====== THE RECORDS

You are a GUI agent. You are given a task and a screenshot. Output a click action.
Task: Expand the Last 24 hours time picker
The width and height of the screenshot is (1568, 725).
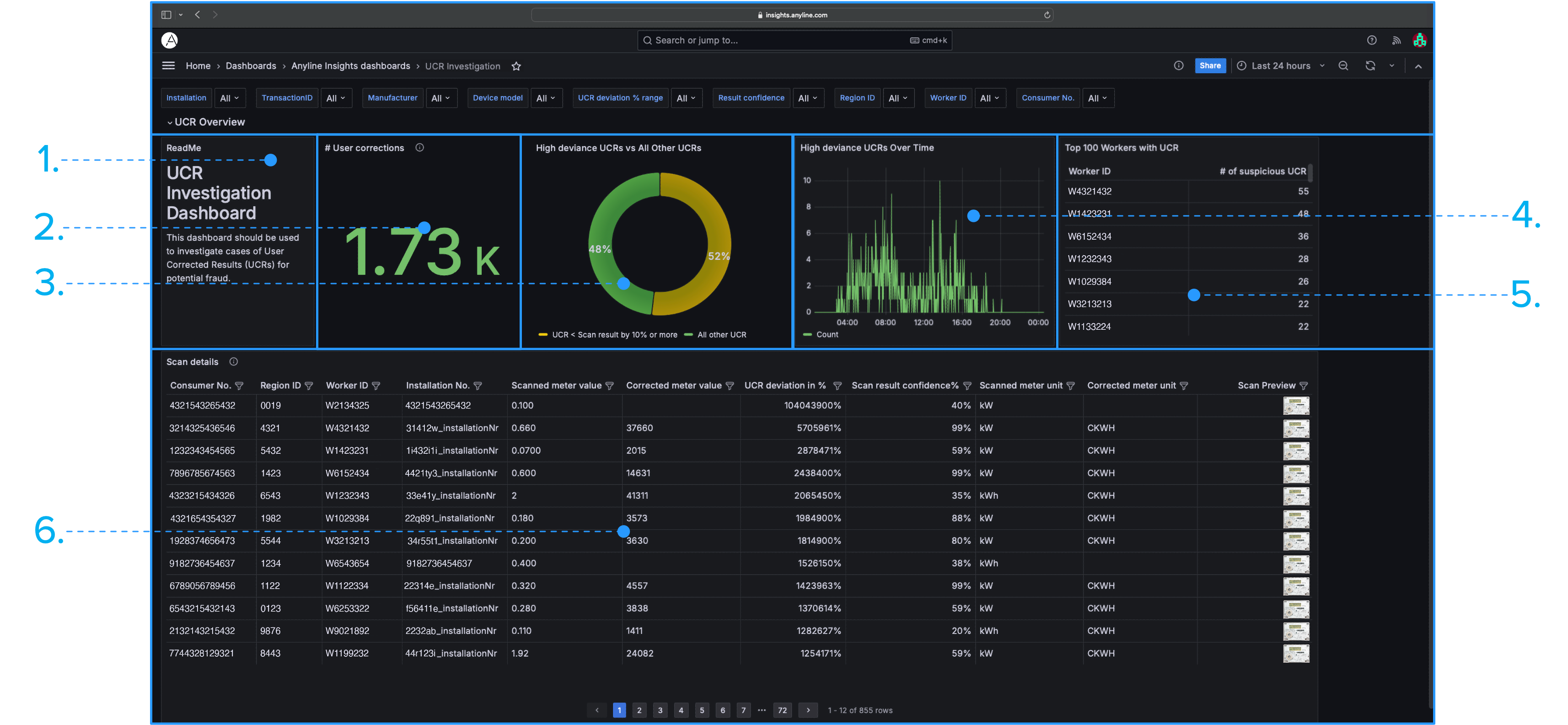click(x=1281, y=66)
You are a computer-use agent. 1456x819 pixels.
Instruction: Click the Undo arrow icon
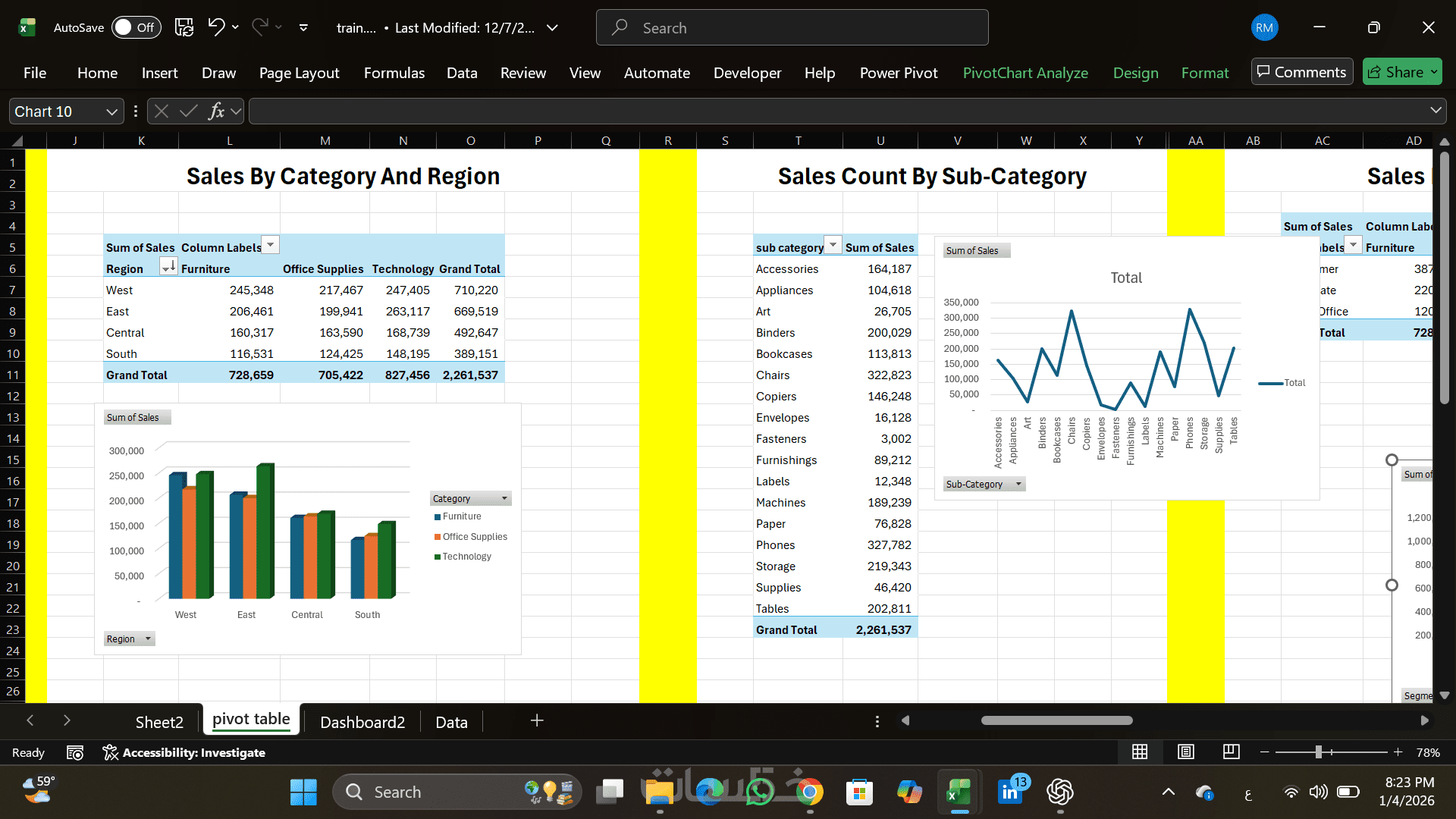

============

EXERCISE BRIEF
Your reply should be the full data above, copied exactly, with no pictures in it.

SOLUTION FOR THIS TASK
You are a GUI agent. You are given a task and a screenshot. Output a click action.
Task: Expand the Last 24 hours time picker
The width and height of the screenshot is (1568, 725).
click(x=1281, y=66)
You are a computer-use agent. 1456x819 pixels.
Instruction: Click the Undo arrow icon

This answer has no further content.